What if the financing of cancer care and of efforts to achieve population health goals traded places? Suppose doctors and hospitals were paid for cancer care by capitation or bundles or through penalties for undesired outcomes and were paid directly and adequately to keep people out of the hospital. Oncologists might begin lamenting that although new approaches to cancer care helped patients, they just couldn’t get the ROI to work. And the outlook for population health might become less financially gloomy.

Rewards and penalties have the same ultimate effect on investment income, but they influence thinking in different ways. We might encourage greater effort and innovation in keeping people out of the hospital and coordinating care if we reframed its financing as positive payments for noble work rather than punitive revenue reductions. As U.S. health care financing begins again to shift risks to hospitals and physicians through bundled payments or readmission penalties, the financing of the care for our most challenging patients might be better shifted in the other direction.
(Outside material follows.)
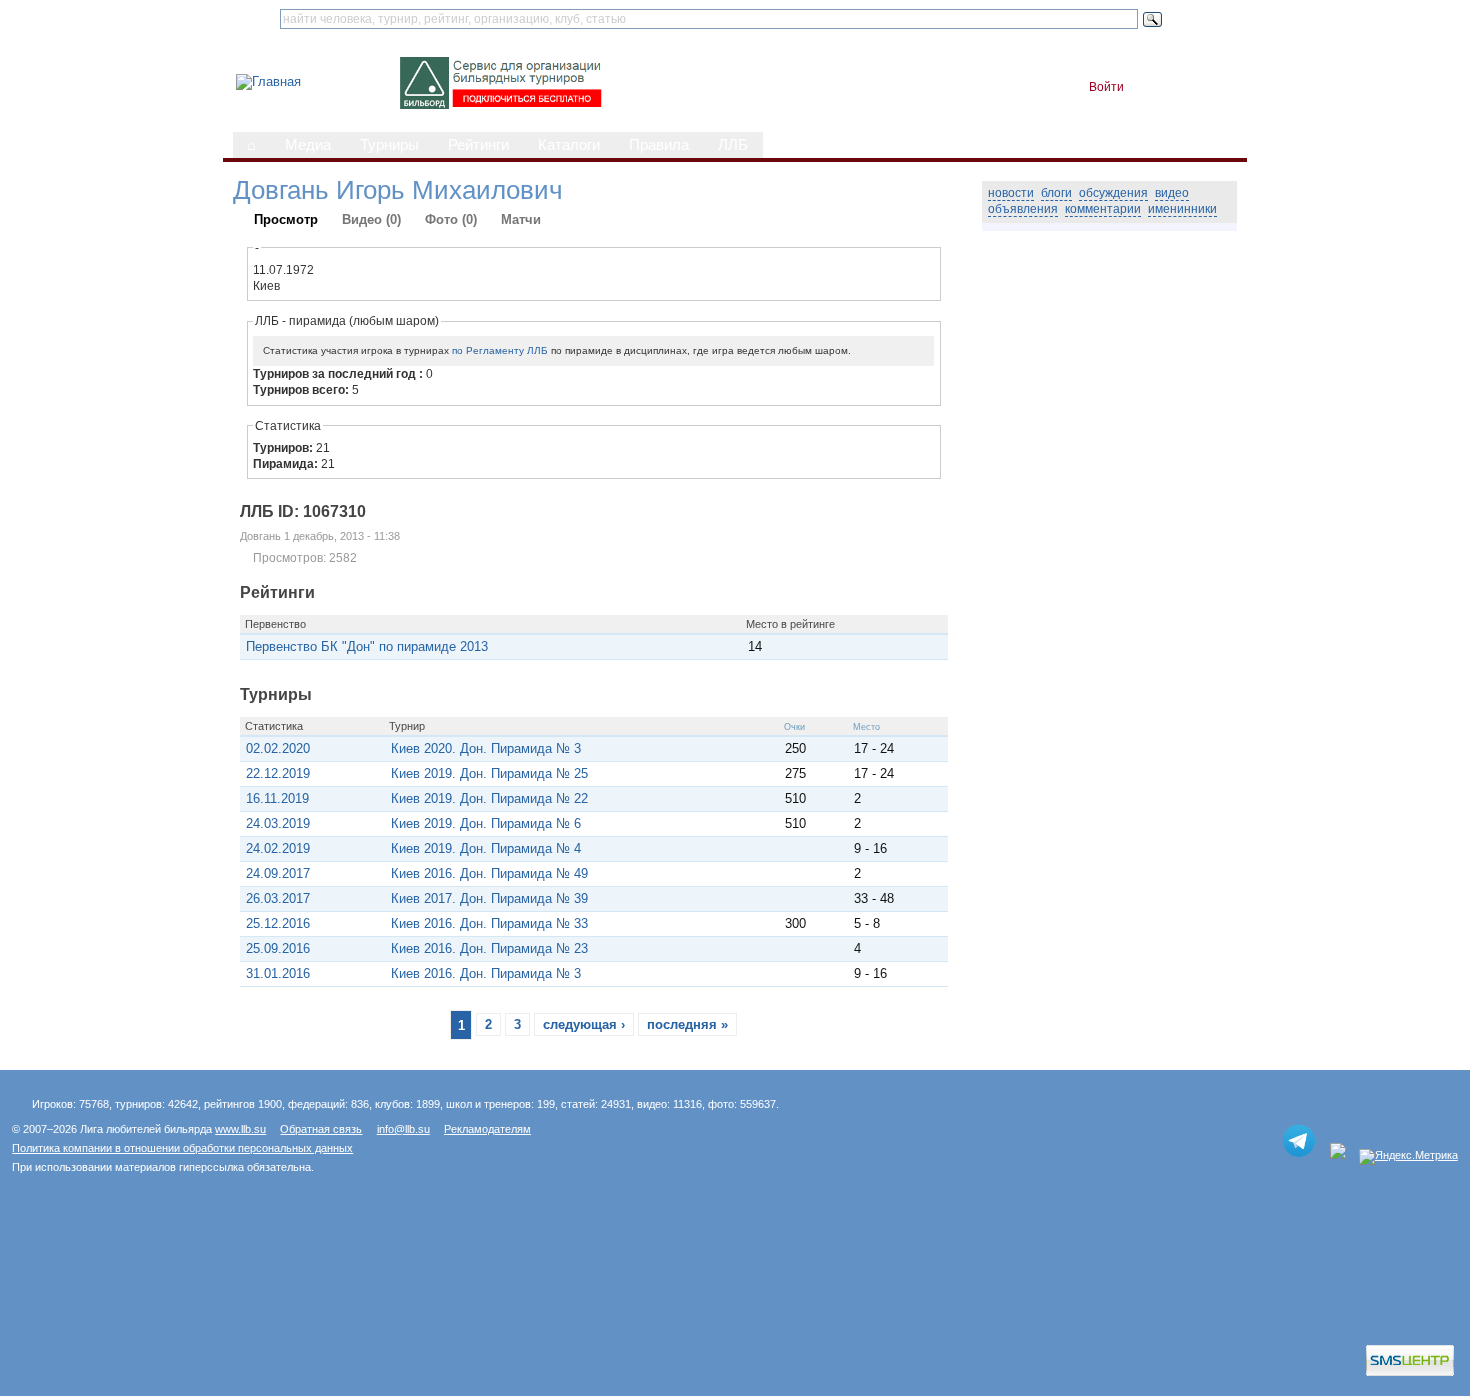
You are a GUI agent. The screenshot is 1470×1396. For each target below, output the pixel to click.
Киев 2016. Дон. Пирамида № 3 (486, 973)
The concept of return on investment (ROI) in health care may represent what is wrong with our system that causes it to be so expensive yet often mediocre by international standards.

Most health care professionals and institutions are largely fixated on their efforts to provide the best patient care they can with the given resources. But much of the medical-industrial complex is fixated on ROI, as is obvious by the examples of the private, for-profit insurers and the pharmaceutical firms with their egregiously high profits.
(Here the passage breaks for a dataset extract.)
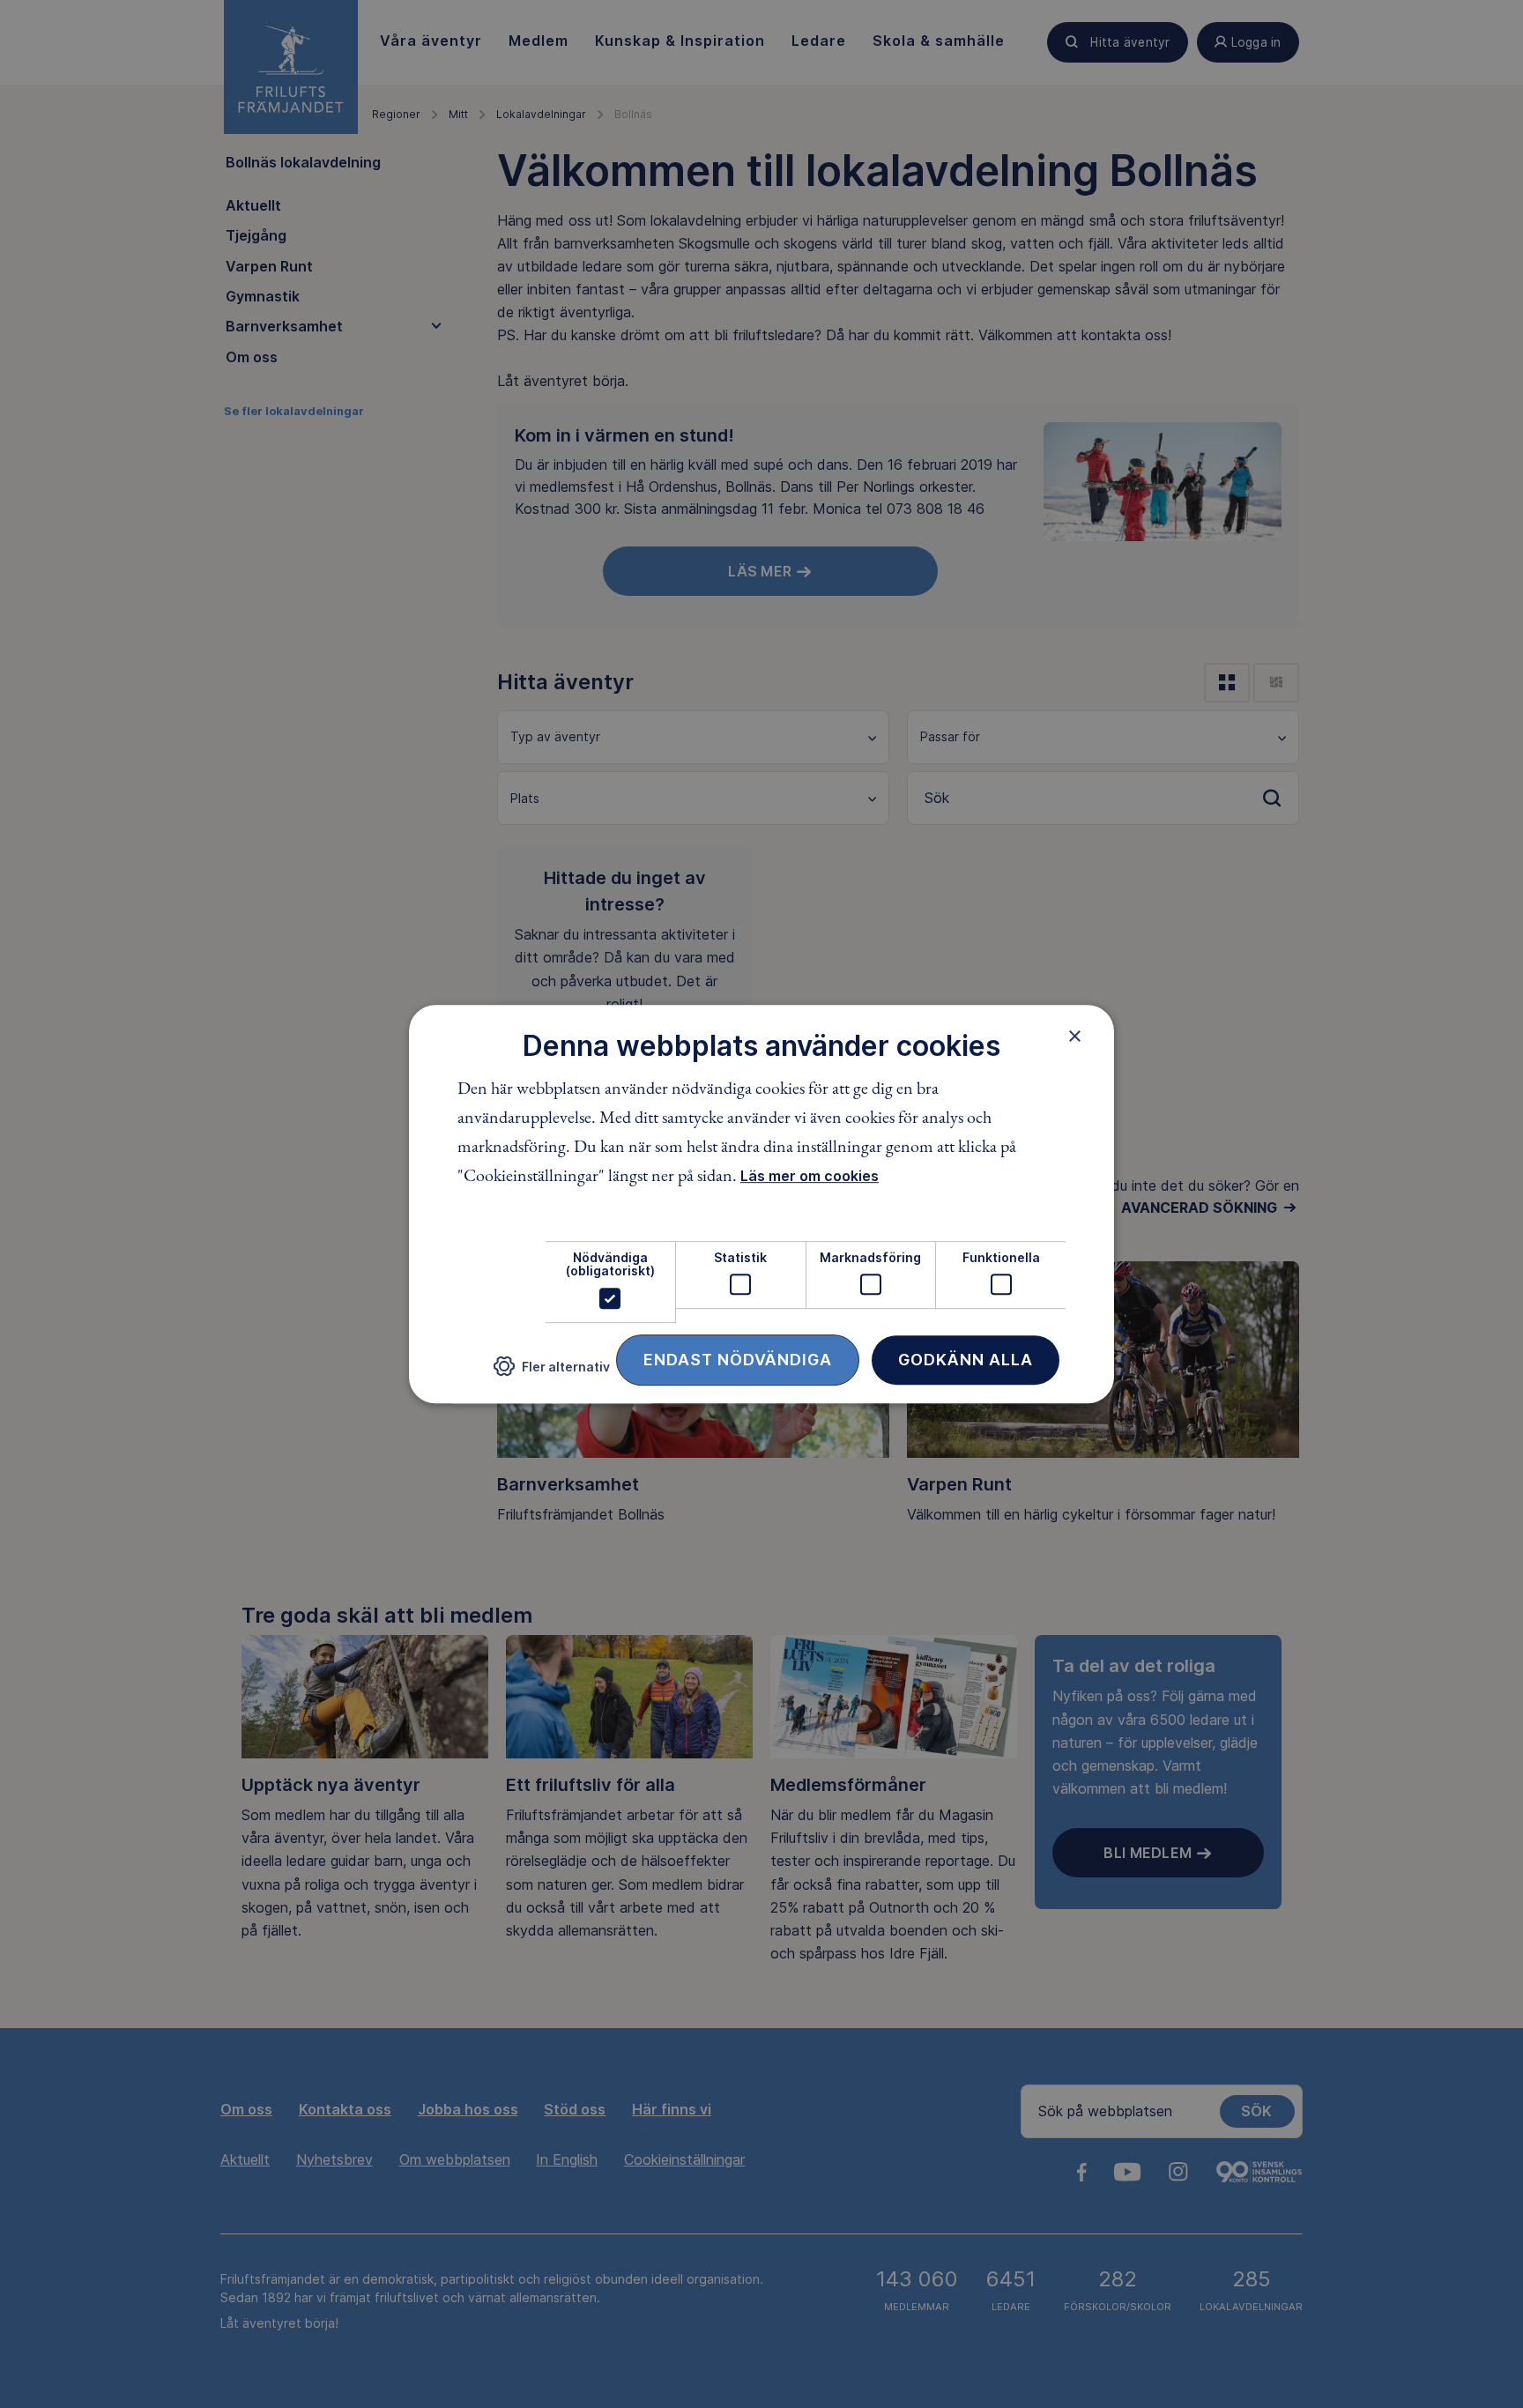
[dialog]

The authors of this article discuss trying to take care of cancer patients in which ROI standards are not considered since “monetized” gains for cancer patients would be “deeply negative.” They contrast that with readmissions of patients with chronic illnesses in which the ROI is important based on the penalties assessed for failing to prevent the readmissions.

On the one hand, the professionals and institutions are simply paid for providing appropriate care. On the other, attempting to provide appropriate care is complicated by a necessity to consider the potential of a negative ROI because of financial considerations – penalties – which have nothing to do with the actual medical care being provided.

Instead of ROI driving motivation, the authors suggest that we reframe health care financing as “positive payments for noble work rather than punitive revenue reductions.”

They conclude, “As U.S. health care financing begins again to shift risks to hospitals and physicians through bundled payments or readmission penalties, the financing of the care for our most challenging patients might be better shifted in the other direction.”

Noble provision of health care services – a prime goal of a single payer national health program.